Mastodon Degrated Performance

Degraded

Mastodon Degrated Performance

Jan 16 at 11:34pm MST

Affected services

mstdn.ca

Streaming API

Resolved
Jan 22 at 09:19pm MST

After a rather eventless day, we are declaring this event resolved.

Updated
Jan 22 at 03:42am MST

We were very successful tonight in getting the database under control.

It took a gargantuan effort, and we thank everyone in the Discord for all their help. This was a cross-instance effort, and we're so humbled by that.

@RichardNairn, @andrewdemarsh, @quaff, @ThaMunsta, @controlc, among so many others put our brains together.

As it turns out, we were missing a couple of indexes in the (now 364GB, was 480GB) database, autovacuum wasn't cleaning up a few tables frequently enough, and our concurrency (connections) with the database were too high.

All of this grew to a head last Friday, like if there was too much water for a waterfall.

There are about 600,000 jobs left for the instance to process to catch up with the fediverse, so if you're notifications or posts are two hours behind, that's why. That latency is decreasing with time.

We are hopeful that come the morning when our traffic comes back, we're still in great shape.

Updated
Jan 21 at 11:13pm MST

We've made great progress this evening - with web response times returning to normal. Third party apps are also working again.

At this time, the instance has to catch up with what was missed while the database was locked up. It's estimated that we're about five hours behind. This catch-up work will work through the night.

With hope, a final resolution update will be provided tomorrow.

Thank you, again, for your patience as we worked through this complex problem.

Updated
Jan 21 at 09:59pm MST

We are still working through this issue.

Earlier today, we discovered a stuck trigger in the database. Once removed, the database started accepting data again. However, there's a lot of jobs to catch up on, which the instance is doing now.

We're continuing to look at ways to optimize the database.

Updated
Jan 21 at 02:33am MST

Thanks to all that joined the "all-hands" call this evening. We looked at logs, made some changes, and though we ran into a storage limit, the database is now recovering from that.

It's hopeful that when the database has recovered, we will see an improvement in response times.

Updated
Jan 20 at 01:57am MST

We attempted to cut over to the new database server and it didn't go as planned. We're looking at logs and will attempt again.

Updated
Jan 20 at 12:16am MST

The new database server is nearly ready - all data has been copied, however it's still sorting out and organizing all the data. (PostgreSQL VACUUM)

We expect to test the switch over sometime overnight. Thank you all for your patience.

Updated
Jan 19 at 07:14am MST

All indications show that we have fully ingested the old server into the new one, however we want to give the new server some time to stabilize.

We will attempt a cutover this evening at an undeclared time as to prevent a rush of traffic. The outcome of this operation will be declared here.

Note that this is a major operation and it's not being taken lightly.

Updated
Jan 19 at 06:59am MST

We're getting very close to resolving this - the new database server has received nearly all of the data from the old server.

..........

* Do this: Set down word for word the stretch of the mstdn.ca status log above from "As it turns" through "were too high.".

* Data extract:
..........

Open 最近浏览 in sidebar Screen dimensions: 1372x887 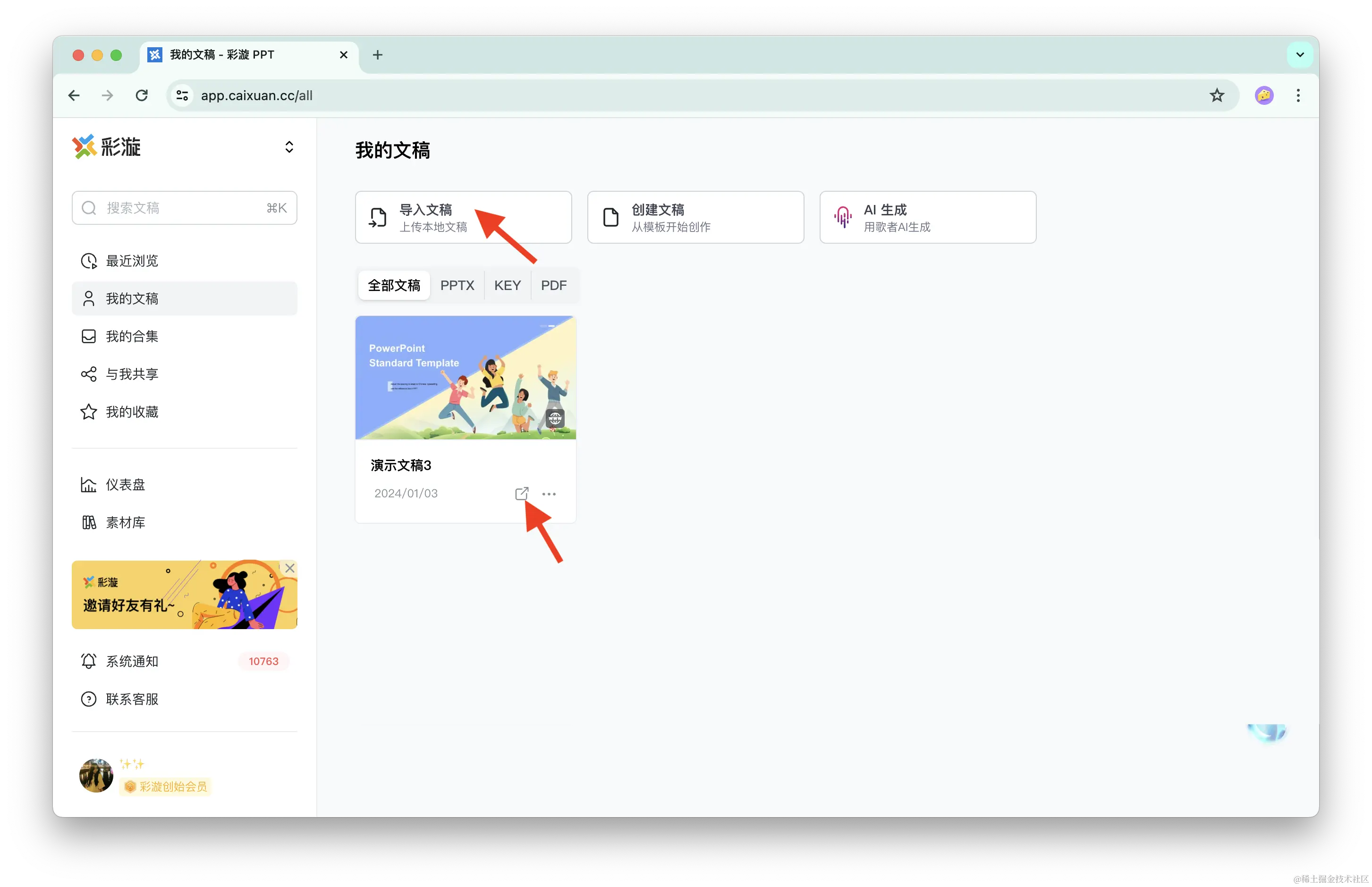pyautogui.click(x=131, y=261)
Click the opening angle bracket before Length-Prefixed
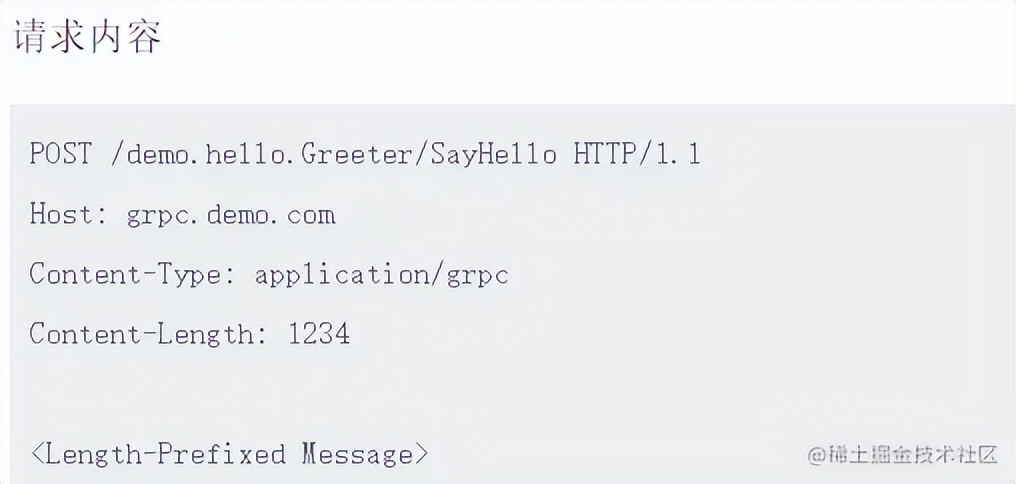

..........

* Response for this exercise:
As it turns out, we were missing a couple of indexes in the (now 364GB, was 480GB) database, autovacuum wasn't cleaning up a few tables frequently enough, and our concurrency (connections) with the database were too high.